• **DESCRIPTION OF THE TASK**:
In the material below, find every line containing the string "will" and return it.
*** PROVIDED DATA ***
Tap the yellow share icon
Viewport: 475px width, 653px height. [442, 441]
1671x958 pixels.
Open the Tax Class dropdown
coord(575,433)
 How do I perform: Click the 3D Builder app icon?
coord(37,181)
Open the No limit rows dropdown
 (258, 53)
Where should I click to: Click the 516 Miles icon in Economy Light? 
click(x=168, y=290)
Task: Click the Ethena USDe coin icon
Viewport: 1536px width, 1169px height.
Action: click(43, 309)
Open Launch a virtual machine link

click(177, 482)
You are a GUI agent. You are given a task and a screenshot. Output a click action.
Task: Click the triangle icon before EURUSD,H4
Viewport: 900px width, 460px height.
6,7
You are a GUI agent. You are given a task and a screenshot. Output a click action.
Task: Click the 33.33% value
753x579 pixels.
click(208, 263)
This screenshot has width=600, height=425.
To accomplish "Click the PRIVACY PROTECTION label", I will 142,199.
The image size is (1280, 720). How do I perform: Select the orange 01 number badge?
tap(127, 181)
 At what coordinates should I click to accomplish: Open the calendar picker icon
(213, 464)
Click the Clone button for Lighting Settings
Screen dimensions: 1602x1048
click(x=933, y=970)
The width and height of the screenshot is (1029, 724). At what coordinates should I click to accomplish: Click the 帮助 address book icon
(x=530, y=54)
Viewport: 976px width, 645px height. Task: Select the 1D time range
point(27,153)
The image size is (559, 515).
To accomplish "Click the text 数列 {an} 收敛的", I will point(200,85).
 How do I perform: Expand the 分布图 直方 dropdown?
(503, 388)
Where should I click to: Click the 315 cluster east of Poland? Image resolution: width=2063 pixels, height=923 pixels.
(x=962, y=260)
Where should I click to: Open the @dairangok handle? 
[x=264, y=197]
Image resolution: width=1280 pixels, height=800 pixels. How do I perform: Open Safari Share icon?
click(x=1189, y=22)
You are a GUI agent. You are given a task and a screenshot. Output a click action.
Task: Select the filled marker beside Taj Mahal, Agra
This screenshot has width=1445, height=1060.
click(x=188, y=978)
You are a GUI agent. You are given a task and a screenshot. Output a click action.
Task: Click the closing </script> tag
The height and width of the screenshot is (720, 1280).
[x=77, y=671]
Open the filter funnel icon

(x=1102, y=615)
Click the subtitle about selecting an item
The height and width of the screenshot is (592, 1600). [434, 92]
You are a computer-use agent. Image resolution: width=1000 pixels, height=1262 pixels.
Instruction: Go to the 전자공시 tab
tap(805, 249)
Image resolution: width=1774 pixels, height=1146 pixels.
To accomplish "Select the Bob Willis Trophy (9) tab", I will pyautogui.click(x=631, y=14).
*** End of PROVIDED DATA ***
• **REPLY**:
To accomplish "Click the PRIVACY PROTECTION label", I will 142,199.
To accomplish "Click the text 数列 {an} 收敛的", I will point(200,85).
To accomplish "Select the Bob Willis Trophy (9) tab", I will pyautogui.click(x=631, y=14).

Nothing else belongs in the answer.